Em um contexto em que a religião dita as regras, o autor traz à superfície os mais bem guardados baús dos porões da família mineira. Não por acaso, as sete narrativas aqui reunidas têm como protagonistas meninos e meninas que, no fim da infância, são lançados de um momento para outro no conhecimento tenebroso das coisas. É sempre aí - na gruta sob a laje, no porão cheirando a mofo, no quarto quieto no meio da noite, no moinho solitário e monótono - que se dá a improvável revelação. Com o peso do que foi longamente gestado, com a força de uma límpida poesia da dor. A boca do inferno permaneceu durante décadas fora do comércio, não por falta de pedidos, mas porque seu autor - exigente - vivia a reescrevê-lo, adiando continuamente as novas edições. De fato, só a exigência literária extremada poderia lograr uma escrita como esta. Escrita que flui mas, súbito, se interrompe, deixando à mostra profundidades insondáveis da existência.
Nasceu em São João del Rei, Minas Gerais, em 1922, e morreu no Rio de Janeiro no final de 1992. Formado em direito, exerceu diversas profissões, de professor a adido cultural em Bruxelas e Lisboa.

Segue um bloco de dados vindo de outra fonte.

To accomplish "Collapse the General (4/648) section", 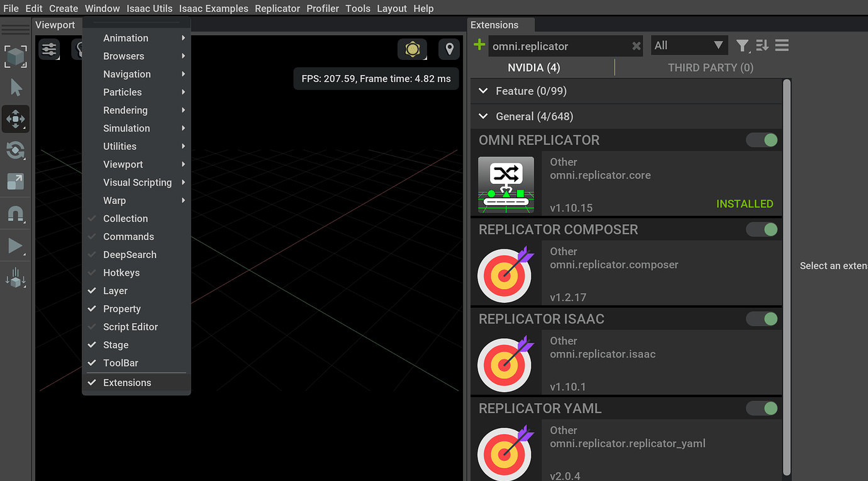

Jornalista, trabalhou em diversas publicações enquanto burilava uma relativamente pequena, porém significativa, obra literária. É autor do romance O braço direito, de coletâneas de contos como O lado humano, de reuniões de perfis jornalísticos como O príncipe e o sabiá, entre outros títulos.
Não tem um conto ruim, não tem nem um conto mediano, são sete contos excelentes com um posfácio também excelente que dá um panorama histórico e explica a recepção da época. Apesar de ter adorado todos os contos eu amei especialmente "O Porão", o homem simplesmente sabe escrever.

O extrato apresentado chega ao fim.